(Input material begins)
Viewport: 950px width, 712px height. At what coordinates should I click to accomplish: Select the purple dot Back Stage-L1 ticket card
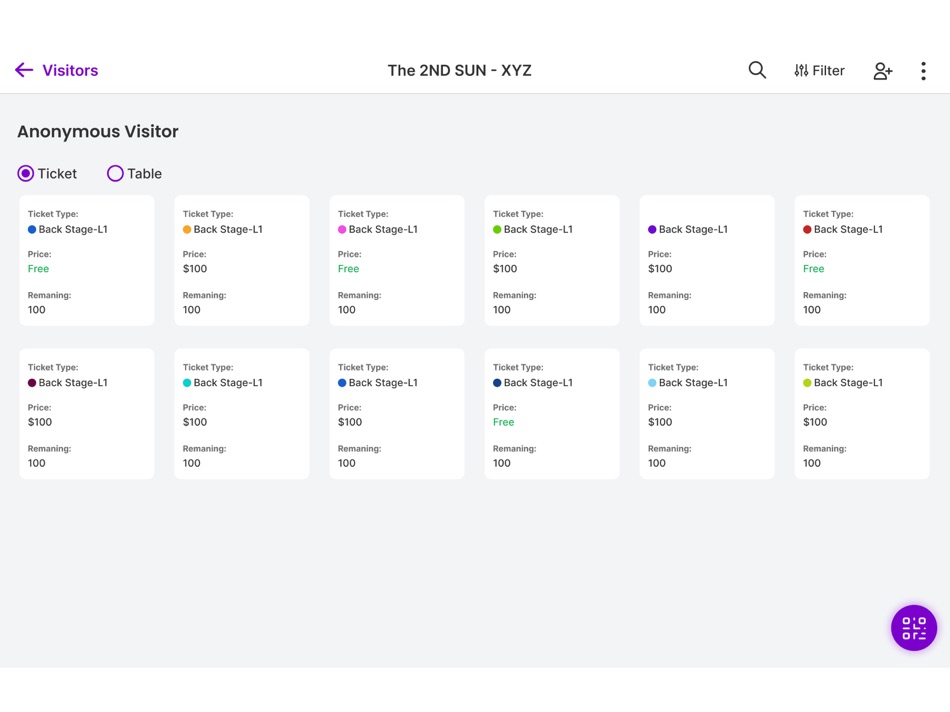coord(707,261)
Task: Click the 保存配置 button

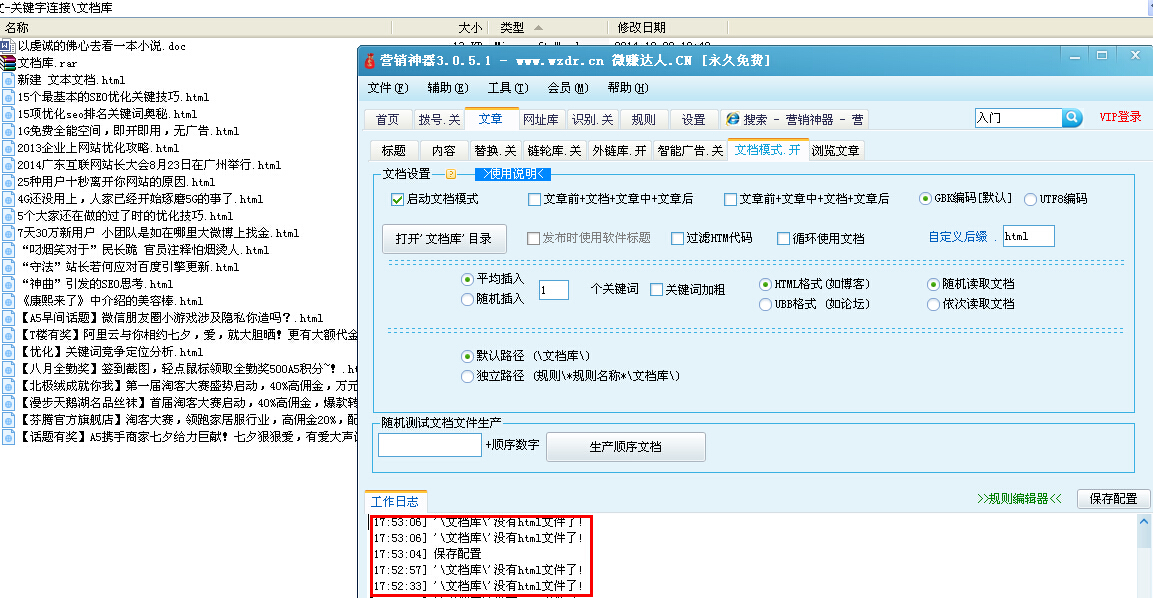Action: coord(1112,498)
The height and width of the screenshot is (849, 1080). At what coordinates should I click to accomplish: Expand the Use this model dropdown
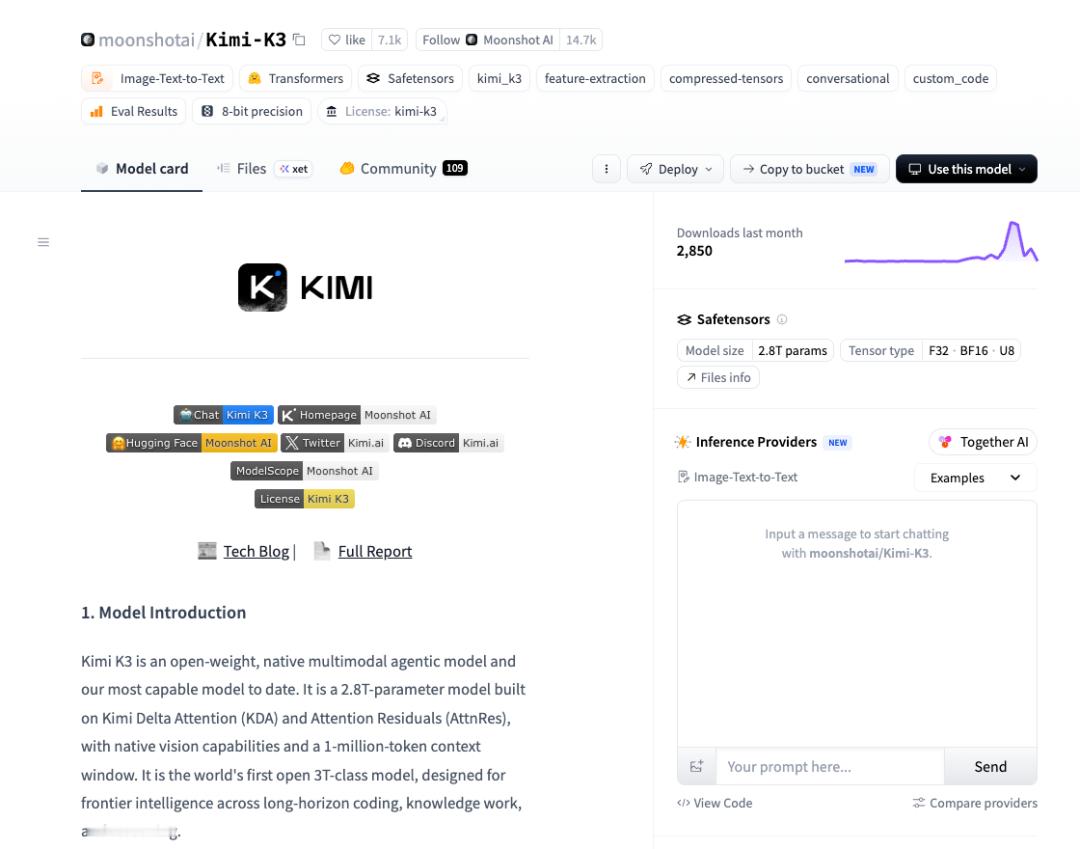pyautogui.click(x=966, y=169)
(Input material ends)
Exercise aim: Exactly the lines from the one with "The height and" through the end of the records are to be repeated, both ends included, and pictures are to be omitted.

Solution for this task:
The height and width of the screenshot is (849, 1080). At what coordinates should I click to accomplish: Expand the Use this model dropdown
pyautogui.click(x=966, y=169)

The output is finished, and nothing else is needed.